» EXERCISE
Where the records below reach the line containing "Screen dimensions: 900x627", start transcribing, and end with the line containing "This screenshot has height=671, width=434.", exactly and with nothing else added.

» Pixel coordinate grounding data
• • • • • • •
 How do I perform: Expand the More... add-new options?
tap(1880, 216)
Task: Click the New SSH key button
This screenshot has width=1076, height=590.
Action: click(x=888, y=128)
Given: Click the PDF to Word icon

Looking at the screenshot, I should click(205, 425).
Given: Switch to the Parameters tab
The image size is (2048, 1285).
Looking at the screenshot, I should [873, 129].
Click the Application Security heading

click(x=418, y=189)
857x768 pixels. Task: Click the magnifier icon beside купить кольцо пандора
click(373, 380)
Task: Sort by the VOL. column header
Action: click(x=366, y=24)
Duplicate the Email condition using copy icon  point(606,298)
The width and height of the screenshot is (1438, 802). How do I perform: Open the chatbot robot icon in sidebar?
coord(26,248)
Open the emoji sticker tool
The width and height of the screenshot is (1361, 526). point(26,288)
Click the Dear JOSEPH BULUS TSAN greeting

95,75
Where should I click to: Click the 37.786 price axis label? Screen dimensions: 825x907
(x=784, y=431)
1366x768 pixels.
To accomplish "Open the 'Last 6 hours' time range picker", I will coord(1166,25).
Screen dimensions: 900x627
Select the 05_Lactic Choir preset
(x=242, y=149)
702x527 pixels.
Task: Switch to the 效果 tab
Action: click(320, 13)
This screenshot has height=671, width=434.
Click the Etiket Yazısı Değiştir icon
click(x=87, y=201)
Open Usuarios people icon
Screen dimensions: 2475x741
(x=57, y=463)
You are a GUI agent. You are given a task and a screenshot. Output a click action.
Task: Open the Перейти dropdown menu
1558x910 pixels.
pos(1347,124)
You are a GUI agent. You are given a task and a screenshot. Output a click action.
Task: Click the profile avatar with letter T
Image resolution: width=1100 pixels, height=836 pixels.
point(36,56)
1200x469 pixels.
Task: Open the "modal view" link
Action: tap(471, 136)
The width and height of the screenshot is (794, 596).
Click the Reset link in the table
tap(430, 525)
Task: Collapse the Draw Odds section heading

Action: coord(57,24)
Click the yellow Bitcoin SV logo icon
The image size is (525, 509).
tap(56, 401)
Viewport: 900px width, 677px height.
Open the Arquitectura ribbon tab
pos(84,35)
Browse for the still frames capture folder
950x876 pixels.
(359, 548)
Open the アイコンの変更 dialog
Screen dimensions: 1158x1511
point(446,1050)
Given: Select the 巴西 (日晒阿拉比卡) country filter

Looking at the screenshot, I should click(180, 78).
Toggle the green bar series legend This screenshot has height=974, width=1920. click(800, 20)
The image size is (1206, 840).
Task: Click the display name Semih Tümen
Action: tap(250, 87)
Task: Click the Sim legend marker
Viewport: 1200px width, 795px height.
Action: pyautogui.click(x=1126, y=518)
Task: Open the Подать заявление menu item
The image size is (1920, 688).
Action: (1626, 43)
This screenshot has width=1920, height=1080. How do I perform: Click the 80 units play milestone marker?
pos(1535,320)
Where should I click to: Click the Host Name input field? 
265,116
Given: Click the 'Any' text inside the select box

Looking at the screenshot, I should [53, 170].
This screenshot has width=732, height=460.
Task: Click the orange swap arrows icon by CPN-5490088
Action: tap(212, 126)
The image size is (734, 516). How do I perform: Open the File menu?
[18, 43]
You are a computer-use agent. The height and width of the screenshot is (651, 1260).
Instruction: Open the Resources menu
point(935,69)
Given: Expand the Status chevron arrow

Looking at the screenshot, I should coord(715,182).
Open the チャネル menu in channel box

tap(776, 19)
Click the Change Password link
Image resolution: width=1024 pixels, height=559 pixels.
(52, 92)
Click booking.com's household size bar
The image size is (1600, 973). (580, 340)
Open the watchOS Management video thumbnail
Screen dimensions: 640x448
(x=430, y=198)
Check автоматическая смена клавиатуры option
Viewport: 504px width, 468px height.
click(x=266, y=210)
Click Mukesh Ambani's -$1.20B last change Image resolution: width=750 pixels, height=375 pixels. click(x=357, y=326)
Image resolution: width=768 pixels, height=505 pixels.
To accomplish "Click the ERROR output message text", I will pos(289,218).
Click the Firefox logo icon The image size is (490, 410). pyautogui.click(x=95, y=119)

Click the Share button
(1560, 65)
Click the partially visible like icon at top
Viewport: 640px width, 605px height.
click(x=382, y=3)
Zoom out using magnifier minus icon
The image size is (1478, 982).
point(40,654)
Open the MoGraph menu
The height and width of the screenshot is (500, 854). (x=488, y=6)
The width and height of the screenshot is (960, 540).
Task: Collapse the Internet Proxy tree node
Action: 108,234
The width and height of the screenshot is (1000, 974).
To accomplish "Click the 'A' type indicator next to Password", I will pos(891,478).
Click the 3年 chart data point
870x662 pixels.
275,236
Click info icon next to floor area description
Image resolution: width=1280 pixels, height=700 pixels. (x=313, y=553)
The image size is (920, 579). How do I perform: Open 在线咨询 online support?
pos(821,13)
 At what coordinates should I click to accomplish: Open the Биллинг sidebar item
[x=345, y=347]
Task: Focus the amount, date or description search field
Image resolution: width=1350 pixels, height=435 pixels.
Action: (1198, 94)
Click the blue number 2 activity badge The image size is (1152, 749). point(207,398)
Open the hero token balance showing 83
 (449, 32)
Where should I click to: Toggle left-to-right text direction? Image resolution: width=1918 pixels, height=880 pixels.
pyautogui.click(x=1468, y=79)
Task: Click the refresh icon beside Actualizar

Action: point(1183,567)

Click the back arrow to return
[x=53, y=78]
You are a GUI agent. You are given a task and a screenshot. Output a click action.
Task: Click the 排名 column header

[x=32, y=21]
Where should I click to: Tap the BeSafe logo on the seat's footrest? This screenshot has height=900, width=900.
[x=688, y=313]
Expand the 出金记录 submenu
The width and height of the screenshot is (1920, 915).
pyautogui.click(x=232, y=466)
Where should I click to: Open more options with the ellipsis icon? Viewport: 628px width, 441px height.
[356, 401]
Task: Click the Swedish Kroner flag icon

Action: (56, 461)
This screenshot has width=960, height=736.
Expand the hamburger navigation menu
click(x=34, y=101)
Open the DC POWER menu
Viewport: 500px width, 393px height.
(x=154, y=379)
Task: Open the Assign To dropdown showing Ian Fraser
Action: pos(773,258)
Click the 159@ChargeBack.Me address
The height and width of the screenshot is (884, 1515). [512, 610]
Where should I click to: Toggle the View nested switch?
• • • • • • •
» TASK RESULT
Screen dimensions: 900x627
Select the 05_Lactic Choir preset
(x=242, y=149)
702x527 pixels.
Task: Switch to the 效果 tab
Action: click(320, 13)
This screenshot has height=671, width=434.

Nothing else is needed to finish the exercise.